_Problem to work on_
Hunt for the word "computer" across the entries below, copying each line that holds it.

_Source material_
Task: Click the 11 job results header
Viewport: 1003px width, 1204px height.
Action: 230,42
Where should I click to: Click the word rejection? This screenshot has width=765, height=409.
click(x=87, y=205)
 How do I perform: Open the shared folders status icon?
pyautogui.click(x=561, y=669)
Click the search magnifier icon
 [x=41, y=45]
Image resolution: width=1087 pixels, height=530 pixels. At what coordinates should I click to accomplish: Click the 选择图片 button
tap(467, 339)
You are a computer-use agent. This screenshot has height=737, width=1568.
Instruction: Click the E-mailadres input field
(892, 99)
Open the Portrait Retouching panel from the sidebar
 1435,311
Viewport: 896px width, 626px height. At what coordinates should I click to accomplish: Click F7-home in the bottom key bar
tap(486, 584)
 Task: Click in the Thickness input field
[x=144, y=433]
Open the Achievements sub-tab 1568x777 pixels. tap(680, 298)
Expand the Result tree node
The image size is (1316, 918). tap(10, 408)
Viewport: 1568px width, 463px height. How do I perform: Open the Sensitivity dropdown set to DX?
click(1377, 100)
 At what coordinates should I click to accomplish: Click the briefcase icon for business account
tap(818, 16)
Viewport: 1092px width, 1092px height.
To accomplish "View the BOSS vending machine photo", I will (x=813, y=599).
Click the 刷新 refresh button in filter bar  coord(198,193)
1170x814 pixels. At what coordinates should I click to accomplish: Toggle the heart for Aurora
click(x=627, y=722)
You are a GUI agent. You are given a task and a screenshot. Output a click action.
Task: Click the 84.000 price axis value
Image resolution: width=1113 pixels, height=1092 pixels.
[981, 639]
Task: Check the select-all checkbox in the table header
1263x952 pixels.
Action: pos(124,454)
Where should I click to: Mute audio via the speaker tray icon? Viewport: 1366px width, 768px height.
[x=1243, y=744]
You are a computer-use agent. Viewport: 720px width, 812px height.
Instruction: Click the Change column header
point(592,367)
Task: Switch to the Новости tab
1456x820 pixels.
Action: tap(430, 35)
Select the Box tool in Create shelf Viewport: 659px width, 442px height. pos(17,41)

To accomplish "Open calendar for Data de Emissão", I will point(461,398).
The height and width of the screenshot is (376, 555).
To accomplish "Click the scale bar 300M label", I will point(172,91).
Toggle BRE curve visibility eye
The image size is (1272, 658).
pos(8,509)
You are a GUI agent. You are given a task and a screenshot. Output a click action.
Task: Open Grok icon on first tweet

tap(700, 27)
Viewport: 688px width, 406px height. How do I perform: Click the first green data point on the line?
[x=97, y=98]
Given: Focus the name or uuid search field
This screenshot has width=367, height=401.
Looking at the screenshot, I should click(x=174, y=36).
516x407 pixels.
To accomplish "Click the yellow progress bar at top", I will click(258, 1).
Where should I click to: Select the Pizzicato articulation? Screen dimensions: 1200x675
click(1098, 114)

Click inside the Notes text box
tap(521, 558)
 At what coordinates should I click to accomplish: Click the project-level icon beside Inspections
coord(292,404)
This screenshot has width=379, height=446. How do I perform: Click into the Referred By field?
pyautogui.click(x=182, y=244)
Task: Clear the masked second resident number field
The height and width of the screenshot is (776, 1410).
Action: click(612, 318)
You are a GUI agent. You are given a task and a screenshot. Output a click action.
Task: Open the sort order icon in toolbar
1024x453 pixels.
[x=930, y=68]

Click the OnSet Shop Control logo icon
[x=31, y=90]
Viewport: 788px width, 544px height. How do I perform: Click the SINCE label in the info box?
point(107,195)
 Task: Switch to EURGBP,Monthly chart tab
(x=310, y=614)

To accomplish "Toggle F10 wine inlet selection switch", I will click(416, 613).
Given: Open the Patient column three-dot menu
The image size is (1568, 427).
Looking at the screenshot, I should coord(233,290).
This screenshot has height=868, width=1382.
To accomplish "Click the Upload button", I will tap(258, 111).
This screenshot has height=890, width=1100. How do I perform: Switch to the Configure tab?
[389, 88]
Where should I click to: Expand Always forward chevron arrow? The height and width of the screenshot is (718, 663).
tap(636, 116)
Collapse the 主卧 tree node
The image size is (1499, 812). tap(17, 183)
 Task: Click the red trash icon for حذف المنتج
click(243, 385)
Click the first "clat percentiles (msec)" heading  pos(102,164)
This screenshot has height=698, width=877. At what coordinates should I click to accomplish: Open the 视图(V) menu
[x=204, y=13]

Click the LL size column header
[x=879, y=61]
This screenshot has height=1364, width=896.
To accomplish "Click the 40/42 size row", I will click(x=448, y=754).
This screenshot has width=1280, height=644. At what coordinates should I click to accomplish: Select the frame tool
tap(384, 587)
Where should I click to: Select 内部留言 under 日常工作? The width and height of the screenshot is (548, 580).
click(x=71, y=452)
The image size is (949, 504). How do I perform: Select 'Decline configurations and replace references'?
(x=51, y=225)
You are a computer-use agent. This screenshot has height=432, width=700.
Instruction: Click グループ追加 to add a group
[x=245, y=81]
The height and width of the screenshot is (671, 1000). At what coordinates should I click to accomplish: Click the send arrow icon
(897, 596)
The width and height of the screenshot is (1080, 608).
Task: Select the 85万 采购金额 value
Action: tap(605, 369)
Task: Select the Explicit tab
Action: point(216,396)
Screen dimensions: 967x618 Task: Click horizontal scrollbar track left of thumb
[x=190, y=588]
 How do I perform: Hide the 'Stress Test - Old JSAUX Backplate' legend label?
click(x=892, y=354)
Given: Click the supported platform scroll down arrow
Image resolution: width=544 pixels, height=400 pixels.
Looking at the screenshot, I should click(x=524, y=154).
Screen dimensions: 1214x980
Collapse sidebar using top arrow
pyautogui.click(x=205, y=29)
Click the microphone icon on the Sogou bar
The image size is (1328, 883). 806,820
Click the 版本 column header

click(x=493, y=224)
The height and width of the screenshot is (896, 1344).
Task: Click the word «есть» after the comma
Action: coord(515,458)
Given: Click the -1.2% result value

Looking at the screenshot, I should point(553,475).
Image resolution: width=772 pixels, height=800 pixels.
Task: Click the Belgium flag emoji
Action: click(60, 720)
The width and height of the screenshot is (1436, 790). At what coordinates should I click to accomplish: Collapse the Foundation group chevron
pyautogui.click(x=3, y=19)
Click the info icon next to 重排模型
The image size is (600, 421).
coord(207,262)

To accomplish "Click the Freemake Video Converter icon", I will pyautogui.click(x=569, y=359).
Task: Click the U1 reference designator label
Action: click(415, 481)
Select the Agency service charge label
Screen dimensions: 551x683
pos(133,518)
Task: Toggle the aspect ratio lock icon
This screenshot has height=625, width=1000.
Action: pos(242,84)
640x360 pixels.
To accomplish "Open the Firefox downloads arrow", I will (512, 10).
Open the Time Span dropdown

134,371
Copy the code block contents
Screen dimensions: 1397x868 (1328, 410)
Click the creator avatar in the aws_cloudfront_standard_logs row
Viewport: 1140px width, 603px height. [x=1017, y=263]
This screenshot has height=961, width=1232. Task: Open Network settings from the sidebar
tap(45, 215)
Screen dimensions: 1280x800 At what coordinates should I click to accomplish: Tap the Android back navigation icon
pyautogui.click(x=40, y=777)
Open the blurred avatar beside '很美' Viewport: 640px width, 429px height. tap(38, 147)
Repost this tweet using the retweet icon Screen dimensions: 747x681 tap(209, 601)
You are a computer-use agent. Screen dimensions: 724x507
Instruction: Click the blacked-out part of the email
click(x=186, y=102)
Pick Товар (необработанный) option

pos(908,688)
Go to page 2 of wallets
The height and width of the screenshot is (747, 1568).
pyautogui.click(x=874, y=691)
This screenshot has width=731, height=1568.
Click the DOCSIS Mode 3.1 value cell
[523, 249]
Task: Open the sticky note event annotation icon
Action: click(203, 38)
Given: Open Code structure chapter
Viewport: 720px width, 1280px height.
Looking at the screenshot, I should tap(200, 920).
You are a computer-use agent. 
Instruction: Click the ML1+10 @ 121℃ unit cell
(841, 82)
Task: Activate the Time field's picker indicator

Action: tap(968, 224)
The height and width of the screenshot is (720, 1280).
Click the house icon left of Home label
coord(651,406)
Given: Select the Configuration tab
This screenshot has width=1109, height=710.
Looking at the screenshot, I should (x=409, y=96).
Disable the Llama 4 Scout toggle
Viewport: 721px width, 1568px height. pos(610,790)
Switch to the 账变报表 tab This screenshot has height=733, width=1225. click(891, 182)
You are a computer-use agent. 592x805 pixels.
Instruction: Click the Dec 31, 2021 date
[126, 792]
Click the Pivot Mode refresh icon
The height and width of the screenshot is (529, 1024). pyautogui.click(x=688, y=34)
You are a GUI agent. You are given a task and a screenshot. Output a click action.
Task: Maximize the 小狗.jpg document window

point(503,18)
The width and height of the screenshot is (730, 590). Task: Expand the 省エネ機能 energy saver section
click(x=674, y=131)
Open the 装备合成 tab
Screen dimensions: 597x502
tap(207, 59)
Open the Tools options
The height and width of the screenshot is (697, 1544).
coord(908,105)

_Output for this task_
You are a computer-use agent. This screenshot has height=737, width=1568.
You are a computer-use agent. Viewport: 720px width, 812px height.
You are a computer-use agent. This screenshot has height=432, width=700.
You are a computer-use agent. Screen dimensions: 724x507
You are a computer-use agent. 
You are a computer-use agent. 592x805 pixels.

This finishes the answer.